Work request:
Could you return all of the records exactly as they stand?

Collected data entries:
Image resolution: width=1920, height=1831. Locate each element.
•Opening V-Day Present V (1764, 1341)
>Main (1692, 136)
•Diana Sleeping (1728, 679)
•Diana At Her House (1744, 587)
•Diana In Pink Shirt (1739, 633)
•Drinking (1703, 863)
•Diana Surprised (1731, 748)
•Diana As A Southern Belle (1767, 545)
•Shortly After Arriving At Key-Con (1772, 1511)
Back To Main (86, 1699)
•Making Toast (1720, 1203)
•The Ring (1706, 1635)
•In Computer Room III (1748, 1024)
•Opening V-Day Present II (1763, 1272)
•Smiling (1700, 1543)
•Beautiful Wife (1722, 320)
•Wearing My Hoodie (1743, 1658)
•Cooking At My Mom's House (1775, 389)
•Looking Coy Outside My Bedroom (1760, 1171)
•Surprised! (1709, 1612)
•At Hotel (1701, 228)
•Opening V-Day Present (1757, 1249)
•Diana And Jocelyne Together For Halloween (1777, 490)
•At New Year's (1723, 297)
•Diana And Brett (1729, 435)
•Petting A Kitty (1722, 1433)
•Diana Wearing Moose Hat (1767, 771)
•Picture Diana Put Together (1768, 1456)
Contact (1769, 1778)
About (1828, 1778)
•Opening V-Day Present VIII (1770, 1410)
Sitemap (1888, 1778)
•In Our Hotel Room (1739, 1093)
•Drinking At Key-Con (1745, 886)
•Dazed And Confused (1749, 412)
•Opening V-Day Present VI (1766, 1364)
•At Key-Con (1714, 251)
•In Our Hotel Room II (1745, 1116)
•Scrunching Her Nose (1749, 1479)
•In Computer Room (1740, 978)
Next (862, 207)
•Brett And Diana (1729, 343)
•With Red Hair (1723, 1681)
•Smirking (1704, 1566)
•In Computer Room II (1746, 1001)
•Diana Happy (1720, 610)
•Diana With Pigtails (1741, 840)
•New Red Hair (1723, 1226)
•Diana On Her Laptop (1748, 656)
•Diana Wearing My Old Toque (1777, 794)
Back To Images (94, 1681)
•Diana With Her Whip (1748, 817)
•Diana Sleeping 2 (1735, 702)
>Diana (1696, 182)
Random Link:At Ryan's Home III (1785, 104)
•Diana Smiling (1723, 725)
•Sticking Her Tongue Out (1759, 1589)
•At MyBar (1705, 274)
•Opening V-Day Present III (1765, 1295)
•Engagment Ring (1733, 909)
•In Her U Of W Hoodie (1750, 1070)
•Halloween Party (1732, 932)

Solved problem:
Image resolution: width=1920, height=1831. Locate each element.
•Opening V-Day Present V (1764, 1341)
>Main (1692, 136)
•Diana Sleeping (1728, 679)
•Diana At Her House (1744, 587)
•Diana In Pink Shirt (1739, 633)
•Drinking (1703, 863)
•Diana Surprised (1731, 748)
•Diana As A Southern Belle (1767, 545)
•Shortly After Arriving At Key-Con (1772, 1511)
Back To Main (86, 1699)
•Making Toast (1720, 1203)
•The Ring (1706, 1635)
•In Computer Room III (1748, 1024)
•Opening V-Day Present II (1763, 1272)
•Smiling (1700, 1543)
•Beautiful Wife (1722, 320)
•Wearing My Hoodie (1743, 1658)
•Cooking At My Mom's House (1775, 389)
•Looking Coy Outside My Bedroom (1760, 1171)
•Surprised! (1709, 1612)
•At Hotel (1701, 228)
•Opening V-Day Present (1757, 1249)
•Diana And Jocelyne Together For Halloween (1777, 490)
•At New Year's (1723, 297)
•Diana And Brett (1729, 435)
•Petting A Kitty (1722, 1433)
•Diana Wearing Moose Hat (1767, 771)
•Picture Diana Put Together (1768, 1456)
Contact (1769, 1778)
About (1828, 1778)
•Opening V-Day Present VIII (1770, 1410)
Sitemap (1888, 1778)
•In Our Hotel Room (1739, 1093)
•Drinking At Key-Con (1745, 886)
•Dazed And Confused (1749, 412)
•Opening V-Day Present VI (1766, 1364)
•At Key-Con (1714, 251)
•In Our Hotel Room II (1745, 1116)
•Scrunching Her Nose (1749, 1479)
•In Computer Room (1740, 978)
Next (862, 207)
•Brett And Diana (1729, 343)
•With Red Hair (1723, 1681)
•Smirking (1704, 1566)
•In Computer Room II (1746, 1001)
•Diana Happy (1720, 610)
•Diana With Pigtails (1741, 840)
•New Red Hair (1723, 1226)
•Diana On Her Laptop (1748, 656)
•Diana Wearing My Old Toque (1777, 794)
Back To Images (94, 1681)
•Diana With Her Whip (1748, 817)
•Diana Sleeping 2 (1735, 702)
>Diana (1696, 182)
Random Link:At Ryan's Home III (1785, 104)
•Diana Smiling (1723, 725)
•Sticking Her Tongue Out (1759, 1589)
•At MyBar (1705, 274)
•Opening V-Day Present III (1765, 1295)
•Engagment Ring (1733, 909)
•In Her U Of W Hoodie (1750, 1070)
•Halloween Party (1732, 932)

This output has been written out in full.